So, from the perspective of the 40d/160d EMA chart, we have a new bullish pattern emerging according to the slopes, but the levels of the price index, the 40d EMA, and the 160d EMA suggest that we are in historical reversal land.



So let's look at things with respect to some GGT tools.  Starting with the macro view of the LCR:

The LCR moved up on Friday by +12% to 0.768, indicating that 1267 stocks are in some form of LONG status, and 1649 are in some form of CASH status.  Put another way, 43% of the database is bullish, 57% is bearish.

The LCR EMAs are all "inverted".  This means that the 5d < 8d, the 8d < 13d, the 13d < 21d, the 21d < 34d, and the 34d < 55d.  This is bad for a bull run -- period.

The LCR EMAs have no hope of realignment unless the slopes are pointing upward, so take a gander at the right side of the figure above.  Specifically, note that ALL the slopes -- 5d, 8d, 13d, 21d, 34d, 55d, and 65d are all pointing downward.  This means that day-over-day, the database of stocks with a LONG recommendation is getting smaller and smaller, and by inference, prices are going down in general within the database (remember that the movement from LONG to New Cash only requires a breakdown in prices, with no regard to volume).  More important is that until these slopes start pointing upward (turning green), we cannot have any hope of the LCR moving upward any significant amount.  This is dangerous for long positions.

This next graph is one of my favorite views:

This chart plots the daily rate of change (ROC) for 3 EMAs of the long-cash ratio (LCR).  When the lines are in the upper half, the LCR is advancing upward (from any level), and when the lines are in the lower half (pink zone), the LCR is declining (from any level).  We are clearly in the lower half (losing ground) portion, which certainly confirms that the slopes of the EMAs on the LCR are all showing negative in the previous graph.

There is a subtlety though:  the three ROCs on the EMAs shown have reversed.  This is why I love this graph, or any type of slope analysis view of the GGT universe.  This is telling us the rate at which we are losing stocks to the CASH side of the universe is actually slowing, e.g., yes, we are still losing ground day-over-day, but the trend is slowing down.  The analogy (thanks to GGT, LLC member Ken Phillips) is that the "car is driving backwards and is slowing because your foot is on the brake".  When the car stops, the line will be crossing from the pink zone to the white area.

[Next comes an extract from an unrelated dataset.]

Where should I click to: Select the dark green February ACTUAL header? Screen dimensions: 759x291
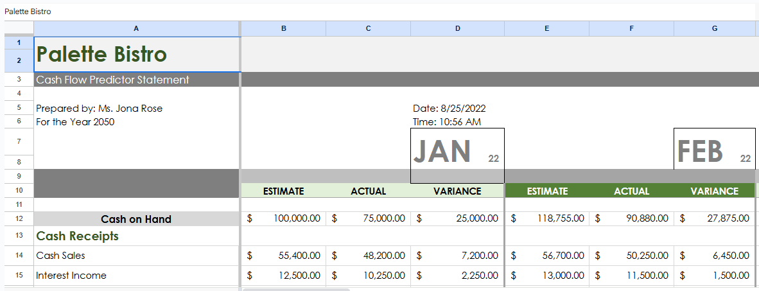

Now that you've seen the ROC chart, let's look again at a chart view that expands the normal LCR presentation:

The right side of the chart above is new -- this is a presentation of the "slope of the slope" (SoS) of the EMAs on the LCR.  You can verify the SoS presentation with the ROC graph above -- we see that the 13/21/34 lines have been trending up for 3 days, and the ROC chart just presented.

The SoS data above shows us that the ice was thawing as early as Monday of this past week -- the 5d and 8d SOS values headed upward.  Tuesday saw them reverse, but on Wednesday the 5d-34d turned upward.  On Thursday the 55d and 65d also joined the party, and Friday confirmed the movement across the board.

You can see that in this market climate that the SoS LCR indicator is ultra sensitive to the market changes, so the longest streak of either all being bullish or all being bearish is about 6 or 7 days.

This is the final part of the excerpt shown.